А через несколько дней выхожу играть на сцену и смотрю — он сидит в углу. Слушает. Ну вот, а потом он стал приходить раз в неделю, всегда по вторникам — сядет за столик, слушает и пьет пиво — не по многу.
Я в перерывах тогда подсаживался к нему на пару-тройку минут. Спокойный такой мужик, говорит мало, но приятный. Всегда очень вежливо спрашивал, не могу ли я сыграть «Осенние листья».
Так, мало-помалу, мы и познакомились. Я тогда любил ходить в гавань — садился и смотрел на воду и на корабли. Оказалось, что и он туда приходит. И так как-то получилось, что мы стали приходить к одной скамейке и проводили полдня в разговорах. Знаешь, такая парочка стариканов, оба уже у финиша, оба чувствуют, что устарели и никому не нужны.
Он частенько приводил с собой собаку. Хороший пес. Он звал его Хайвей.

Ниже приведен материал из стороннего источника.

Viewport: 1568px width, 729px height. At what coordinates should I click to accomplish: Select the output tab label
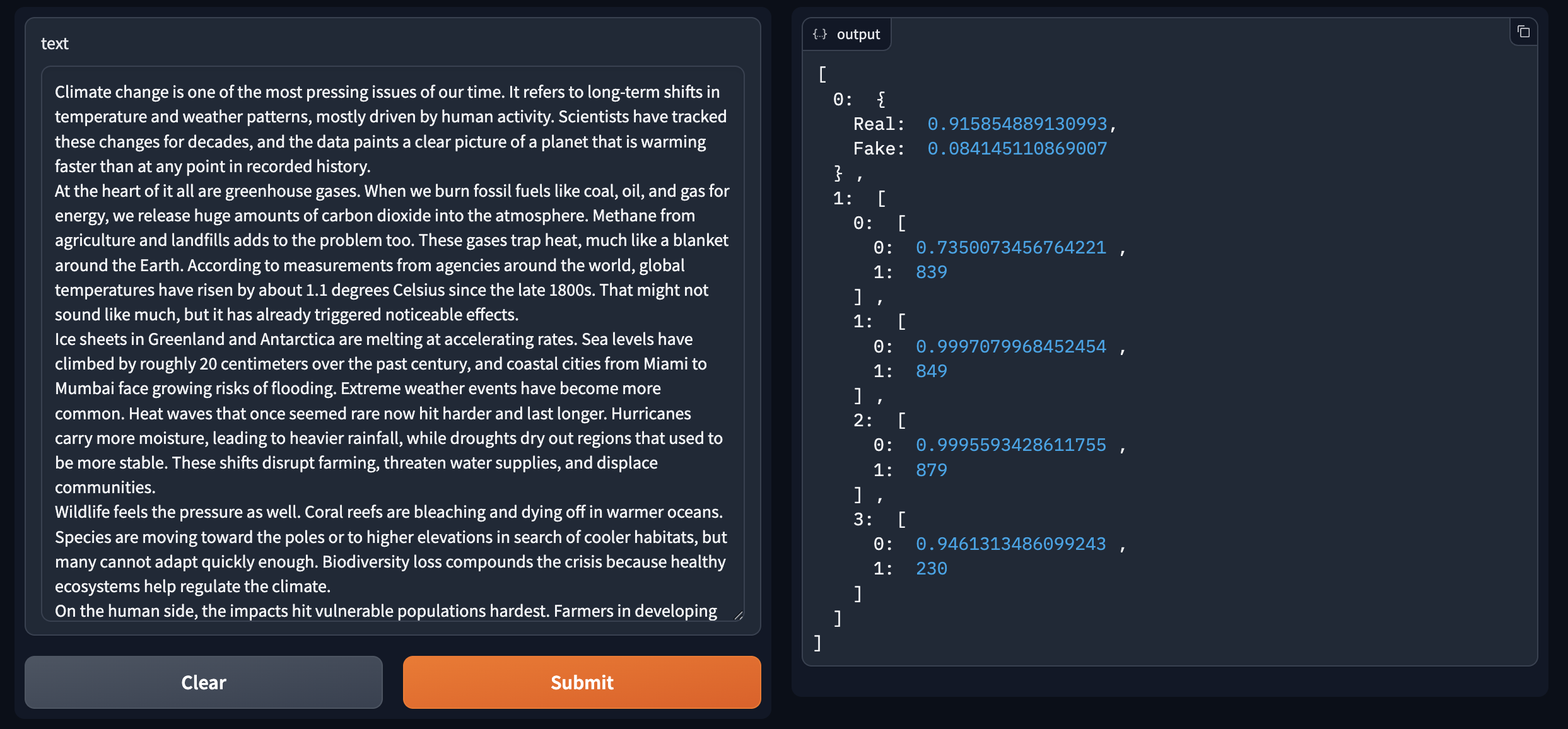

Музыку он чувствовал, это точно. Джазмены ее тоже чувствуют. Поэтому, наверно, мы и сошлись с ним. Знаешь, как это бывает, играешь мотивчик, уже тысячу раз его сыграл, а потом вдруг р-раз! — и у тебя в голове целая тьма новых мыслей, и они сразу вылетают из дудочки, не успеваешь даже о них подумать. А он сказал, что в фотографии и в жизни также. И еще он сказал: «Это как заниматься любовью с женщиной, которую по-настоящему любишь».

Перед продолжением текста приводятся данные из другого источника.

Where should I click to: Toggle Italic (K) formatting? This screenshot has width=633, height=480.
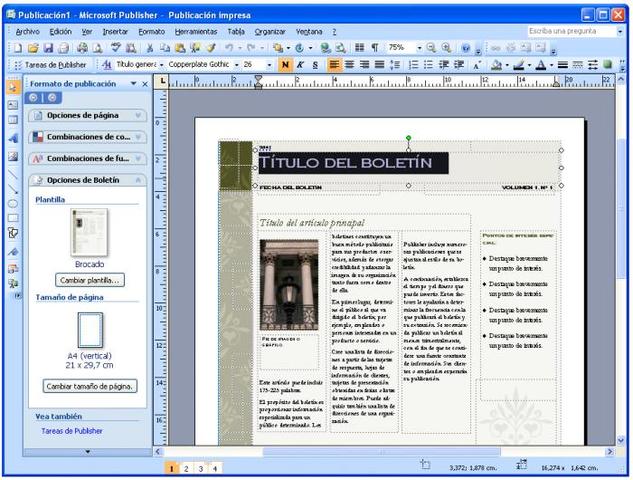click(x=300, y=64)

Он тогда, помню, все пытался передать музыку в визуальных образах, как он это называл. Однажды он мне сказал: «Джон, помнишь, ты играл одну фигуру в четвертом такте „Изысканной леди“? Ну так вот, я наконец поймал ее, позавчера утром. Свет на воде был такой, как надо. И тут смотрю в видоискатель, — а в небе цапля делает петлю. Я сразу же вспомнил твою фигуру и щелкнул кадр». Так и сказал.
Он все свое время тратил на эти образы. Просто помешался на них. Не могу я только в толк взять — на что же он ухитрялся жить?
О себе он почти ничего не говорил. Я знал, что раньше он много ездил, все страны повидал, но в последнее время — нет.
Ну и вот, однажды я его спрашиваю про эту вещичку, что у него всегда висела на груди. Если поближе подойти, то можно было прочитать имя «Франческа». Я и спросил, мол, что-нибудь, связано с этим?